**Required tasks**
**1)** In the bow-tuning thread, what ATA measurement is given for Outbacks?
**2)** From the bow-tuning thread, set down word for word the passage starting with "Once this is accomplished" and going on through "up and down.".

##### Source extract #####

I max out the limbs to take my spec measurements. I back out the limb bolts 6-7 turns (7 usually but 6 if I feel too much thread resistance) and then press the bow. I take the cable loop and twist until the ATA measurement on the right side measures exactly 33" from the centerlines of the axles (31.5" for Outbacks). Once this is set with the limbs maxed out I look at the cam to see where it's orientated. I adjust accordingly until the timing holes run parallel to the bowstring putting equal twists in both loops of the string to maintain the balance of the factory twist. After this is done I set my nocking point directly inline with the center of the berger button so my arrow sits perpendicular to the string. I then set my centershot to 13/16" at the berger button.

Once this is accomplished I use a carbon arrow shaft (no bending) with a field tip to set my idler. I take the shaft and run it along flush on the left side of the idler wheel at a length that permits the field tip to end at the nocking point. I then twist the left side cable harness so that the field tip point touches the string at the nocking point. At rest the idler is canted outward from the riser on the top and inward at the bottom (the idler is canted at the top to the left and at the bottom to the right), but at full draw it's straight up and down.

Every Switchback and Outback I've done this to, along with setting the rest at 13/16" centershot has enabled me to shoot a bare shaft bullet hole through paper and arrow flight at longer distances has been superb. I use this same method for the forum members who have sent their bows to me with the same stellar results.
----------
Response 2: (Bob Jenkins): here at the factory we set the ATA on the arrow side of the bow only and adjust the yoke system to make sure that the string tracks off the idler wheel straight at full draw……. how the bow fits in YOUR hand will determine the amount of twist that go into the yoke system and your axle to axle may or may not be the same on both sides ...........
You may have to twist the cable quite a bit to get the brace height measurement right. Then the string will take even more twists to get the cam timing right. A general guideline is for every twist you put in the cable (cam end) put two in each end of the string.

##### Recorded information #####

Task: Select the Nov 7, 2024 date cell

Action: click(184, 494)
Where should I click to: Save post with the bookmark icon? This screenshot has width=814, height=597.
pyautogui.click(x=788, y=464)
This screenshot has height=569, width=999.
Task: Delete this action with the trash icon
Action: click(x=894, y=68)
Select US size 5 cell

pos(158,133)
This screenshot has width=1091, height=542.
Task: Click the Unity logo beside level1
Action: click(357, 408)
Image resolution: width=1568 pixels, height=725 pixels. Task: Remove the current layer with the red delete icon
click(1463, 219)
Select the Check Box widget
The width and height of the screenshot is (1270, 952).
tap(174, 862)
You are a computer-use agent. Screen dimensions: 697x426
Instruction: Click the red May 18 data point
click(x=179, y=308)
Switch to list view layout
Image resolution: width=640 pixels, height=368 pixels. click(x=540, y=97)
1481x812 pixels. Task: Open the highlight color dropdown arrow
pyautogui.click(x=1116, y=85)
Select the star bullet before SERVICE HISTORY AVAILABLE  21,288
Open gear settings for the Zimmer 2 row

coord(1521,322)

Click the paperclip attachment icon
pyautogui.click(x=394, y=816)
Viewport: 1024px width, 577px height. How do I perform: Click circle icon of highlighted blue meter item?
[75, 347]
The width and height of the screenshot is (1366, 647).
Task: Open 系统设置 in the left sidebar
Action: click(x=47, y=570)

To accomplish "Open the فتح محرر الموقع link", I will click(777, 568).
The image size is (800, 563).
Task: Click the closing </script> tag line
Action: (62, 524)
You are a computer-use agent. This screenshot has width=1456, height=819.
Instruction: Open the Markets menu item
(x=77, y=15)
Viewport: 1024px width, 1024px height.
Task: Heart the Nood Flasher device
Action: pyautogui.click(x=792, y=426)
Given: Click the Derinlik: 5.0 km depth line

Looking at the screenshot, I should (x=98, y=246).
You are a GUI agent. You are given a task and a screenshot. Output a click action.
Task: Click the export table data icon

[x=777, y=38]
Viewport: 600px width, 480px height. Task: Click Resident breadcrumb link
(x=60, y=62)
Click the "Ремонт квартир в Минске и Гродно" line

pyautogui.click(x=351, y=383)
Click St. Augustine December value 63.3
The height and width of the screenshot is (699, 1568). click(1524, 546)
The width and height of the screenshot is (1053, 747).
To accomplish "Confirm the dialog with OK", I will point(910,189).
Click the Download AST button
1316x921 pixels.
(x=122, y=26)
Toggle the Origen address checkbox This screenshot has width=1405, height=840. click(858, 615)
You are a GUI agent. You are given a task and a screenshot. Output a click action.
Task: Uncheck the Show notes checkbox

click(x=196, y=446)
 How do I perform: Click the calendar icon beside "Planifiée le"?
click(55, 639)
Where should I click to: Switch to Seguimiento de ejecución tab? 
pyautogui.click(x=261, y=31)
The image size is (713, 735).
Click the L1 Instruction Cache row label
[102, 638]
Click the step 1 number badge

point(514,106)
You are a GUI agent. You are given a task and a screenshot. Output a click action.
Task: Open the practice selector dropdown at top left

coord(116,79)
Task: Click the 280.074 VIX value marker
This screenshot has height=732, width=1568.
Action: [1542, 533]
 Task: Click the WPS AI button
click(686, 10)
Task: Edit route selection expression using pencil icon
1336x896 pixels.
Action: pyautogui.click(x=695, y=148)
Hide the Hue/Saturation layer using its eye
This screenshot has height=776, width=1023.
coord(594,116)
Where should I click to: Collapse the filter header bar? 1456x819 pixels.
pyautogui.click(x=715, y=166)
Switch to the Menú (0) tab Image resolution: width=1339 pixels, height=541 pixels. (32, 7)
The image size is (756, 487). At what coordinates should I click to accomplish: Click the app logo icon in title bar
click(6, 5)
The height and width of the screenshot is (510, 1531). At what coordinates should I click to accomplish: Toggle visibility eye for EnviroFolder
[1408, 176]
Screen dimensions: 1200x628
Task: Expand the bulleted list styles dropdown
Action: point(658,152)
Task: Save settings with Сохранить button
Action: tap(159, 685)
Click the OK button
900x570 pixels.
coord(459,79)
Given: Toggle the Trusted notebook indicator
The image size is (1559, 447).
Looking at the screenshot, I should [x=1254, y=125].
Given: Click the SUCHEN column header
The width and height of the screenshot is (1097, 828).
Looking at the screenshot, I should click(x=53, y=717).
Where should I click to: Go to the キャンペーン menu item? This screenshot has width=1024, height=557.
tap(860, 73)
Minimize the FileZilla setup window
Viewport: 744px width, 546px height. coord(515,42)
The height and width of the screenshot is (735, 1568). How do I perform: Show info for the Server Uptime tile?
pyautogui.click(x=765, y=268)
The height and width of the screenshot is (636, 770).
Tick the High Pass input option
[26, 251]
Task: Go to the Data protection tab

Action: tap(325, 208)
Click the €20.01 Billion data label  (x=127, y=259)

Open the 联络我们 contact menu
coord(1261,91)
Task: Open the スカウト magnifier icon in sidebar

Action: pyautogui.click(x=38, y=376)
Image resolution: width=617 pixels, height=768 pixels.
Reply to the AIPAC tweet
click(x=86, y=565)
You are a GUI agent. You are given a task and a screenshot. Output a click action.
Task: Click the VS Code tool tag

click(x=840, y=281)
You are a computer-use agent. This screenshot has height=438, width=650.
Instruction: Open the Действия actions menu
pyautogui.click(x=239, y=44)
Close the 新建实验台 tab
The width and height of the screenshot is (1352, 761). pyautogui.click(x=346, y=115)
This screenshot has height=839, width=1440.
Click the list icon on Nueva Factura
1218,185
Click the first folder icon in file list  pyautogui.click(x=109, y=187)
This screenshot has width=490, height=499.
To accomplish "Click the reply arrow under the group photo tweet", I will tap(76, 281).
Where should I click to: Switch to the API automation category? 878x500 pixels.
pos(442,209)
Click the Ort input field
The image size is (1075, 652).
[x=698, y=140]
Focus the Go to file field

#####

**Exercise responses**
**1)** 31.5 inches, measured from the centerlines of the axles.

**2)**
Once this is accomplished I use a carbon arrow shaft (no bending) with a field tip to set my idler. I take the shaft and run it along flush on the left side of the idler wheel at a length that permits the field tip to end at the nocking point. I then twist the left side cable harness so that the field tip point touches the string at the nocking point. At rest the idler is canted outward from the riser on the top and inward at the bottom (the idler is canted at the top to the left and at the bottom to the right), but at full draw it's straight up and down.